- WORK ITEM -
If a line in the entries below holds the string "computer", copy it.

(Pixel coordinate grounding data)
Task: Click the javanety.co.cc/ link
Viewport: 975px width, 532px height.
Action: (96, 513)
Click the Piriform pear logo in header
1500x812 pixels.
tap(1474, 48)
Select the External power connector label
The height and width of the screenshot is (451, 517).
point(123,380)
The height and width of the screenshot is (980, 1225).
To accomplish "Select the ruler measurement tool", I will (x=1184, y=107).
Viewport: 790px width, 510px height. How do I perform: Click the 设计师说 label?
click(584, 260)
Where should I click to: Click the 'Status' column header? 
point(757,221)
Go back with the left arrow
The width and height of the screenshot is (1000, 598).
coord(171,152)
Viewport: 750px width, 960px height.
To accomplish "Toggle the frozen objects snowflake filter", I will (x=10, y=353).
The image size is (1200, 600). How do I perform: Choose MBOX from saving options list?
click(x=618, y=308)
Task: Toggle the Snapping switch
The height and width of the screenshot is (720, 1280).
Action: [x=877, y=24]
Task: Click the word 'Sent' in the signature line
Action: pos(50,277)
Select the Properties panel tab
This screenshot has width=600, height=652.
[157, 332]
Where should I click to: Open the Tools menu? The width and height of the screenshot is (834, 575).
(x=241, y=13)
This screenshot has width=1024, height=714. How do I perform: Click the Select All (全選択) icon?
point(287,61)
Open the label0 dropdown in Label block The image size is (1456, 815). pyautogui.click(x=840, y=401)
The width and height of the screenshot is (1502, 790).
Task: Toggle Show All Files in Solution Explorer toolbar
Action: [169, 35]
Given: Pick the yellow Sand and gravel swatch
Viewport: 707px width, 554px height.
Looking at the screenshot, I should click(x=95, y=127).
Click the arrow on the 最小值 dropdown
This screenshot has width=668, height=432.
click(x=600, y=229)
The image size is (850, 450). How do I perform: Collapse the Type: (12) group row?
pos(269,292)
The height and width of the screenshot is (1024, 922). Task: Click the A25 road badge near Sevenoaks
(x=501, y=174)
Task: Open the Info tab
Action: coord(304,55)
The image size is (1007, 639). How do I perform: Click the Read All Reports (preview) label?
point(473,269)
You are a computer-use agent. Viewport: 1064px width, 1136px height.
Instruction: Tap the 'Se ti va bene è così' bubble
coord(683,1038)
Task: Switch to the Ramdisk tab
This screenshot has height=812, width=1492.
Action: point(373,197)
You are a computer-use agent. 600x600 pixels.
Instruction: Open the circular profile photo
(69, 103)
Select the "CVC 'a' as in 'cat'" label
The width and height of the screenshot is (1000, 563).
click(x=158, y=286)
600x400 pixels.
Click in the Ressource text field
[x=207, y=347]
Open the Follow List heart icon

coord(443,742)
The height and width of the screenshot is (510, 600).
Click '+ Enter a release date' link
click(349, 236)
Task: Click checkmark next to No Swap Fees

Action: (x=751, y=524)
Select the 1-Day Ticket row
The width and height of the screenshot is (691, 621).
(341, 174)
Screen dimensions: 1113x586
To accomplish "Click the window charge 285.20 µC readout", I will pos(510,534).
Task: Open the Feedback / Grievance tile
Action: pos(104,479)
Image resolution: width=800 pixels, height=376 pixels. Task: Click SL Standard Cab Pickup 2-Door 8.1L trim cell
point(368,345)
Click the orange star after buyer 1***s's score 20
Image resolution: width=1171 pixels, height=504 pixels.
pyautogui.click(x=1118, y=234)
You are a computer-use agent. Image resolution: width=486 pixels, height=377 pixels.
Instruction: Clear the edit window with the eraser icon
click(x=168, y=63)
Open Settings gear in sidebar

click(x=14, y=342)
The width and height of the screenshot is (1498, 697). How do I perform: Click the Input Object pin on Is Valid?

- EXERCISE RESULT -
You are a computer-use agent. Viewport: 1064px width, 1136px height.
You are a computer-use agent. 600x600 pixels.
You are a computer-use agent. Image resolution: width=486 pixels, height=377 pixels.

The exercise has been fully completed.